» Problem description: Every line of the data, first to last, must be written out unchanged.

***** Data to process

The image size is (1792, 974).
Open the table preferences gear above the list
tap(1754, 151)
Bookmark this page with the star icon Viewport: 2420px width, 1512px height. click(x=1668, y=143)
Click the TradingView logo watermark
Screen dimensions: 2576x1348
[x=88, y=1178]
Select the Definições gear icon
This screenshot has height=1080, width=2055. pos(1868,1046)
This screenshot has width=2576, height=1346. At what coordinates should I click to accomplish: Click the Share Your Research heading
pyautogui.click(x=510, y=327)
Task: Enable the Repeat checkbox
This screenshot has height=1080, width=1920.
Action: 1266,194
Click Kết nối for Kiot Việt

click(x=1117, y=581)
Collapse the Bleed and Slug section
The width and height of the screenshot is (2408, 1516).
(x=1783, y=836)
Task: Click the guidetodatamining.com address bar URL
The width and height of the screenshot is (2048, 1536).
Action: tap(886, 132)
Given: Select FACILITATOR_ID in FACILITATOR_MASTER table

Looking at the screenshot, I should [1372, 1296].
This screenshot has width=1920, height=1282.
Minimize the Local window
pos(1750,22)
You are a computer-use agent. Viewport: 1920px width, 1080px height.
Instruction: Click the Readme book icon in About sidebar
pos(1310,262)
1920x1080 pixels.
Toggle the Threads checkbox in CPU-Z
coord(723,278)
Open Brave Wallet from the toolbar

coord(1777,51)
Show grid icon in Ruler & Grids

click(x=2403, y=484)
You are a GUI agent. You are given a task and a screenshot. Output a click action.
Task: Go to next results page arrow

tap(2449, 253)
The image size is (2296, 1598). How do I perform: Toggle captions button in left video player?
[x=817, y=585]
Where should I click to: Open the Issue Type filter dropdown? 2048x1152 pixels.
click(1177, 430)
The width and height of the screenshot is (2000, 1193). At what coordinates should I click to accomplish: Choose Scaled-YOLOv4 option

**********

» Result for this exercise:
The image size is (1792, 974).
Open the table preferences gear above the list
tap(1754, 151)
Bookmark this page with the star icon Viewport: 2420px width, 1512px height. click(x=1668, y=143)
Click the TradingView logo watermark
Screen dimensions: 2576x1348
[x=88, y=1178]
Select the Definições gear icon
This screenshot has height=1080, width=2055. pos(1868,1046)
This screenshot has width=2576, height=1346. At what coordinates should I click to accomplish: Click the Share Your Research heading
pyautogui.click(x=510, y=327)
Task: Enable the Repeat checkbox
This screenshot has height=1080, width=1920.
Action: 1266,194
Click Kết nối for Kiot Việt

click(x=1117, y=581)
Collapse the Bleed and Slug section
The width and height of the screenshot is (2408, 1516).
(x=1783, y=836)
Task: Click the guidetodatamining.com address bar URL
The width and height of the screenshot is (2048, 1536).
Action: tap(886, 132)
Given: Select FACILITATOR_ID in FACILITATOR_MASTER table

Looking at the screenshot, I should [1372, 1296].
This screenshot has width=1920, height=1282.
Minimize the Local window
pos(1750,22)
You are a computer-use agent. Viewport: 1920px width, 1080px height.
Instruction: Click the Readme book icon in About sidebar
pos(1310,262)
1920x1080 pixels.
Toggle the Threads checkbox in CPU-Z
coord(723,278)
Open Brave Wallet from the toolbar

coord(1777,51)
Show grid icon in Ruler & Grids

click(x=2403, y=484)
You are a GUI agent. You are given a task and a screenshot. Output a click action.
Task: Go to next results page arrow

tap(2449, 253)
The image size is (2296, 1598). How do I perform: Toggle captions button in left video player?
[x=817, y=585]
Where should I click to: Open the Issue Type filter dropdown? 2048x1152 pixels.
click(1177, 430)
The width and height of the screenshot is (2000, 1193). At what coordinates should I click to accomplish: Choose Scaled-YOLOv4 option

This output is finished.